Не могу тебе объяснить, а чувствую: парень этот хуже, чем видно из материалов дела. Ведь он же всему заводчик? Он! Но почему так настойчиво искал он драки?
Только из-за дурацкой этой подножки, когда вы столкнулись в дверях? Такой уж он самолюбивый?.. Вряд ли.
Что-то еще есть, скрытое за этим, – уверен.
И тут Саша взглянул на меня испытующе. Глаза у него были совсем взрослые. Спросил:
– Рассказать?
– А есть что?
Он кивнул, отвернулся. И после паузы заговорил – все быстрее, быстрей, словно боялся: если сейчас не выскажется до конца, то уж никогда не сделает этого.
– Началось-то все не с подножки, верно… Но меня никто не спросил о том, а сам я… сам никому я не говорил. Даже – папе! Не мог. Не из-за Кудрявцева: изза Валерия Токарева. Ведь как там меня ни судили, а я – вот я, тут. А он?.. Ну, вы понимаете? – Он замолчал на мгновенье и чуть приподнял кисть правой руки, поворочал ею и произнес сквозь зубы: – Мне эту руку свою – хоть отрежь! По ночам особенно накатывает такое!.. Не мог я про Валерия хоть одно слово плохое сказать. Да и сейчас не могу. Но только и одного понять – не в силах. Тут не плохое или хорошее: иное!.. Но уж лучше я расскажу, как было… В тот самый день – перед подножкой.

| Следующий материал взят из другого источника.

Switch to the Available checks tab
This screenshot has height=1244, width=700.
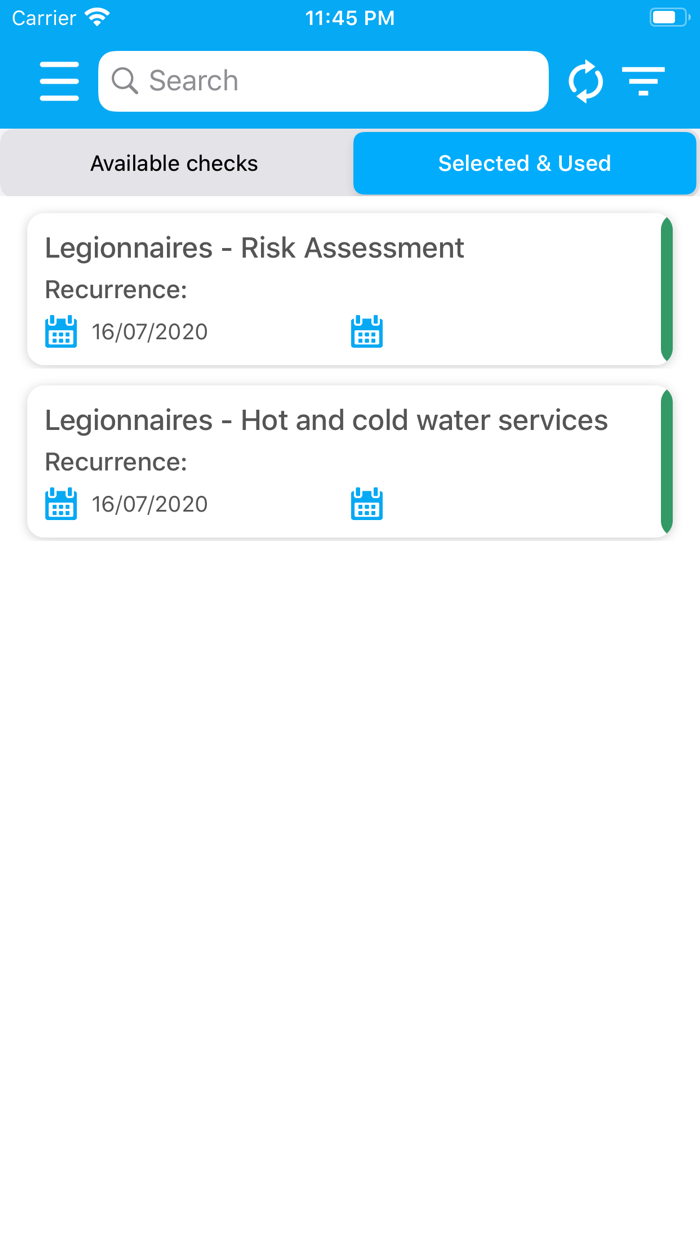[174, 163]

На первой же переменке я побежал к Боре Амелину, я его еще не видел в то утро. Все первоклассники – на другом этаже. И вдруг вижу: среди них-то несколько верзил. Сразу они в глаза бросились. И этот Кудрявцев – я его тогда еще не знал, я вообще никого не знал в этой школе из взрослых – какого-то шкета мучит. Тот ему до пояса головой, а Кудрявцев говорит:
«Что ж, тебе и на завтрак ничего не дали с собой?..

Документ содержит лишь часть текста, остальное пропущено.